D'après Sama Lukonde, ce projet de budget 2022 est composé de 19 070,3 milliards de FC du budget général, de 409,9 milliards de FC des budgets annexes et 1 249,8 milliards de FC des comptes spéciaux. Pour lui, la hauteur du projet de budget 2022 traduit la volonté de son gouvernement de donner suite à ses engagements pris devant la représentation nationale, conformément à la vision du chef de l'État.

« Ces engagements, vous le savez, ne visent qu'une seule chose : l'amélioration du bien-être de la population, le chef de l'Etat ayant placé l'Homme au centre de son action. L'amélioration de ce vécu de la population ne sera possible que grâce à l'augmentation du niveau des recettes de l'Etat et à une meilleure maîtrise des dépenses », a-t-il déclaré. Et d'indiquer que son gouvernement fait preuve de réalisme budgétaire et l'orthodoxie dans la gestion des finances publiques afin de parvenir à une orientation nette des ressources vers les secteurs productifs, mais aussi et surtout, vers le social des Congolais.

Sur le volet électoral, il est à retenir qu'une réserve de 500 milliards de FC, destinée aux premières opérations électorales, a été constituée dans le cadre dudit projet de budget 2022, en plus de 200 milliards de FC pour celles du début des opérations de recensement et d'identification de la population. Ce qui, d'après le Premier ministre, « constitue un signal fort de notre gouvernement pour la poursuite de l'ancrage démocratique de notre pays et la normalisation de la vie citoyenne ».

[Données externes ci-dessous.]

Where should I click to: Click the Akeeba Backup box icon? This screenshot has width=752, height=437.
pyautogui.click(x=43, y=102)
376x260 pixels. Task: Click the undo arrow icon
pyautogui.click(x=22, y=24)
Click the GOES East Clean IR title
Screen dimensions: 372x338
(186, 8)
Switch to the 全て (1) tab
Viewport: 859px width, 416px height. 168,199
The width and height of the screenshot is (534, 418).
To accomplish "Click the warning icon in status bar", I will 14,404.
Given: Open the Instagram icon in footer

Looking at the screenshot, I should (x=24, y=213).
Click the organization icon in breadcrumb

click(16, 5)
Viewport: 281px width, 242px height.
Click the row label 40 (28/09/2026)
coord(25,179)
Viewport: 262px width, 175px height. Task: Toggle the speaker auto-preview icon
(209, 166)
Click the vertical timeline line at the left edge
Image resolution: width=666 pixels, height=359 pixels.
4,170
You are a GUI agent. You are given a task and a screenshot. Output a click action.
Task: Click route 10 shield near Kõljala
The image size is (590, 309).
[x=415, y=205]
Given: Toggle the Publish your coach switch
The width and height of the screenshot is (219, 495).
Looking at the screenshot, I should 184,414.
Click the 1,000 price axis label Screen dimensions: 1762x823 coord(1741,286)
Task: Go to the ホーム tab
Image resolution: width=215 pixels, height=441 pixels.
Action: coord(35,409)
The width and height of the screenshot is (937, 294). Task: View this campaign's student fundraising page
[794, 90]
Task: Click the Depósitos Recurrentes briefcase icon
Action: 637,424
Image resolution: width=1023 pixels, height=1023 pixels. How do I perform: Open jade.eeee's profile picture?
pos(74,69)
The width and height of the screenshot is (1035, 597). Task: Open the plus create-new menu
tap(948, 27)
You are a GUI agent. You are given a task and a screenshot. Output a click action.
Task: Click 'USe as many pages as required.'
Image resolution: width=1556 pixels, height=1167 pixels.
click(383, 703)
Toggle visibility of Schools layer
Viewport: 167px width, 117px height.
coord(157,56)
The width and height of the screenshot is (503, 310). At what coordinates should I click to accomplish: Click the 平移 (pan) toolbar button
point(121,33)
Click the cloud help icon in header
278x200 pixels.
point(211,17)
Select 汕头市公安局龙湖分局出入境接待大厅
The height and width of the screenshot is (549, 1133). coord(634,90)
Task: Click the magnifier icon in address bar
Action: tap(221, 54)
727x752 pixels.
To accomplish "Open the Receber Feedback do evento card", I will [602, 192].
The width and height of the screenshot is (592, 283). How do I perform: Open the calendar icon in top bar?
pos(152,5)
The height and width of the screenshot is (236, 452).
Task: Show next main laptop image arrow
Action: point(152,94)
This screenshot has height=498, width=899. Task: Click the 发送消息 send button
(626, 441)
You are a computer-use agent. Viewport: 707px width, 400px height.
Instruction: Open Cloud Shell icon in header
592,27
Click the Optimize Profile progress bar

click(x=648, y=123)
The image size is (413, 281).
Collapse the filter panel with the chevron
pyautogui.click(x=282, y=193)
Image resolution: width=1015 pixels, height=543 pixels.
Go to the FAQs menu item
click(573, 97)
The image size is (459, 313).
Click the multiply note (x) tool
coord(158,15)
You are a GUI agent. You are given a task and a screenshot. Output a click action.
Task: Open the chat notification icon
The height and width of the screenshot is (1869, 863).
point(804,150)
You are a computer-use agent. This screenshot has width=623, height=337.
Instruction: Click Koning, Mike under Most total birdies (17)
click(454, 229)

Pour un rééquilibrage des ressources

Peu rassurés par le discours du Premier ministre, de nombreux intervenants ont stigmatisé certaines défaillances constatées dans ce projet de budget qui fait la part belle aux institutions en lieu et place des secteurs ayant réellement prise sur la vie sociale des Congolais. Là-dessus, certains députés ont donné de la voix en plaidant pour un rééquilibrage en termes d'affectation des ressources au profit de secteurs tels que la santé, l'éducation et autres.

Dans la foulée, d'autres intervenants ont plaidé pour la réduction du train de vie des institutions à hauteur de 30% et 50% afin que le reliquat ainsi dégagé soit réaffecté dans l'armée et l'éducation. A propos de l'armée, le député Jacques Djoli a déclaré avoir constaté un écart entre les intentions du gouvernement et les chiffres présentés. Il a dit ne pas comprendre pourquoi les dépenses ont augmenté dans d'autres secteurs alors que le secteur de la défense demeure le moins lotie dans le projet de budget 2022.

« Il y a explosion des dépenses dans les ministères dits de fonctionnement ou des services généraux dans le budget précédent. On nous parle de dépassement qui arrive à 219%. Dans le budget actuel, les services généraux de l'administration vont prendre 38,21 % de dépenses. Le ministère des Finances et celui du Budget qui préparent le budget se donnent 11%. À la défense, ils donnent 3,95% », a-t-il regretté, espérant que ce déséquilibre sera vite corrigé et que les fonds alloués à la défense seront doublés.

Après avoir écouté religieusement les députés, le Premier ministre Sama Lukonde est attendu le 18 novembre dans l'hémicycle pour répondre aux différentes préoccupations soulevées par les députés dans leurs différentes interventions.